─── Source information ───

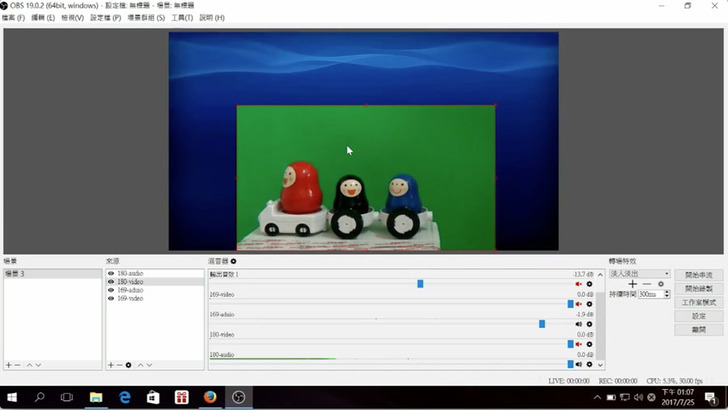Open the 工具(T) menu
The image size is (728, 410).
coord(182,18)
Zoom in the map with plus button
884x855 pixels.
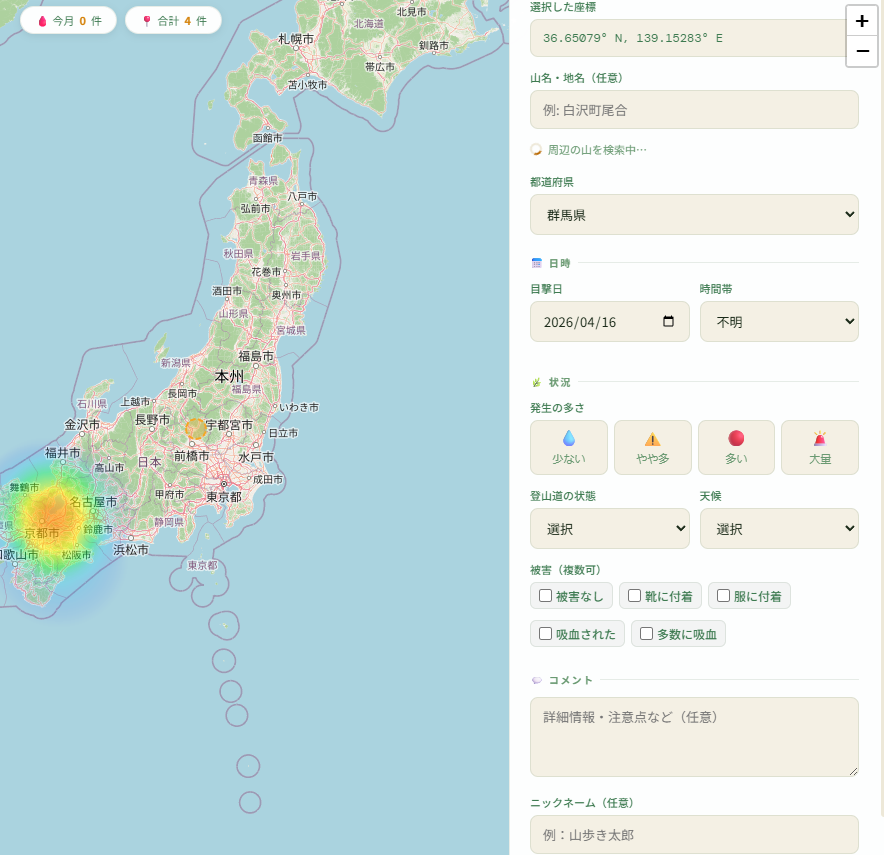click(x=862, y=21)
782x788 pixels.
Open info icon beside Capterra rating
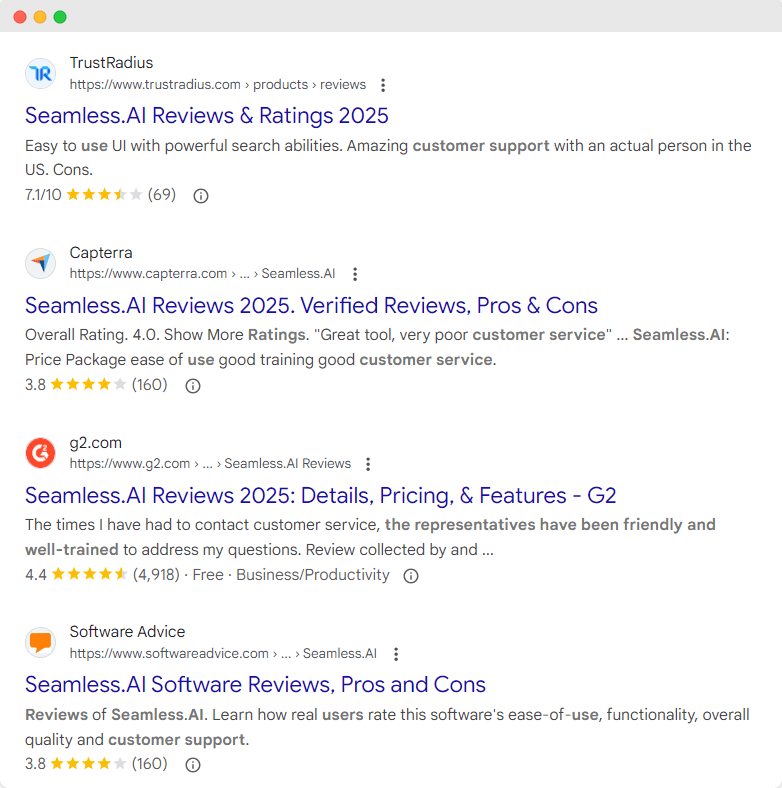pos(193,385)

───

Assignment:
Leaving the pictures out, set down exactly the lines from the one with "Zoom in the map with plus button" through the end of the records.

Written answer:
Zoom in the map with plus button
884x855 pixels.
click(x=862, y=21)
782x788 pixels.
Open info icon beside Capterra rating
pos(193,385)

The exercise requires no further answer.